Russell Brand shares insights into his upbringing, emphasizing the lack of male role models in his early life and the impact this had on his openness to spiritual experiences. He discusses his affinity for male-dominated environments like the military and martial arts, attributing this to his upbringing primarily around women. This personal revelation leads to a broader discussion about societal issues, particularly the polarization of political views. Both Joe and Russell express concerns about the divisive nature of modern discourse and the media's portrayal of societal issues, advocating for open communication and understanding between people with differing viewpoints.

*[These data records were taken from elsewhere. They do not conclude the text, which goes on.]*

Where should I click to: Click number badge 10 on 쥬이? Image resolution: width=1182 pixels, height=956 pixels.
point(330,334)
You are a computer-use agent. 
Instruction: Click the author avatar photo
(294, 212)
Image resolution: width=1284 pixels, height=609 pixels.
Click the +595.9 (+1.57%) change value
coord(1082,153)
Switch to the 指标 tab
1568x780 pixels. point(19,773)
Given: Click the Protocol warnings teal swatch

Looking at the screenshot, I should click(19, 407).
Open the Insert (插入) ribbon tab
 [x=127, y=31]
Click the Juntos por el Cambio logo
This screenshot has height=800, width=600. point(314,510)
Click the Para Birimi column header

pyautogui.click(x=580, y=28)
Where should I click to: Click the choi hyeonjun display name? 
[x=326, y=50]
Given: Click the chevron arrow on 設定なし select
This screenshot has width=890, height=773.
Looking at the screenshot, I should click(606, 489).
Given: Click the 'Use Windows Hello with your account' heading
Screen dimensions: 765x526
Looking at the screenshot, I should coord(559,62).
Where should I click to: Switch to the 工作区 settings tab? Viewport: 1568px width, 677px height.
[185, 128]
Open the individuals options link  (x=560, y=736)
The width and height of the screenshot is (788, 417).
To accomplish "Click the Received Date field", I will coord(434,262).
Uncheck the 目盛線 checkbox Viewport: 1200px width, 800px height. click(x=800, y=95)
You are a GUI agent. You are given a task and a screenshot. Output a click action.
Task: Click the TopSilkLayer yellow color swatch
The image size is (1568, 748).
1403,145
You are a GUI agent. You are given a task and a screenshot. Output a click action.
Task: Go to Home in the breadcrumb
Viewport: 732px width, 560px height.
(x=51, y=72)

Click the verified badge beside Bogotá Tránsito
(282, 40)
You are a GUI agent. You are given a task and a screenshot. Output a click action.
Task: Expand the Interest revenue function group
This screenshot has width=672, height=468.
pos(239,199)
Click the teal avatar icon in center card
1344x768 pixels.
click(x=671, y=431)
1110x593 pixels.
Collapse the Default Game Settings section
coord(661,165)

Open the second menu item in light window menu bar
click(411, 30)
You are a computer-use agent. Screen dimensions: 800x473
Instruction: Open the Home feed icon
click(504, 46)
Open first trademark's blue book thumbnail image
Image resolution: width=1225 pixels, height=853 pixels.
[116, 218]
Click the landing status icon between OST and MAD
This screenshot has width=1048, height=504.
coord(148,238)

The podcast delves into the themes of personal transformation and self-improvement. Russell talks candidly about his journey through addiction, fame, and the ensuing chaos, highlighting the role of mentors in facilitating personal growth. Joe shares his experiences with martial arts, detailing how it helped him overcome insecurity and self-doubt from his youth. They emphasize the value of embracing challenges and learning from failures, using Brazilian Jiu-Jitsu as a metaphor for life's struggles and personal development.


A significant part of the conversation is devoted to discussing controversial topics like veganism and ethical diet choices. They critically analyze a documentary promoting veganism, discussing how it aligns with and reinforces pre-existing beliefs and biases. Joe shares his insights on nutrition science and hormone replacement therapy, offering a personal perspective on health and wellness.


Throughout the podcast, Joe and Russell engage in reflective discussions on various topics, including fatherhood, the impact of media on public opinion, and the importance of personal responsibility in shaping one's life. They share personal anecdotes and insights, making the podcast both informative and deeply personal. The tone of the conversation is introspective and thought-provoking, covering a broad spectrum of topics that range from the personal to the societal.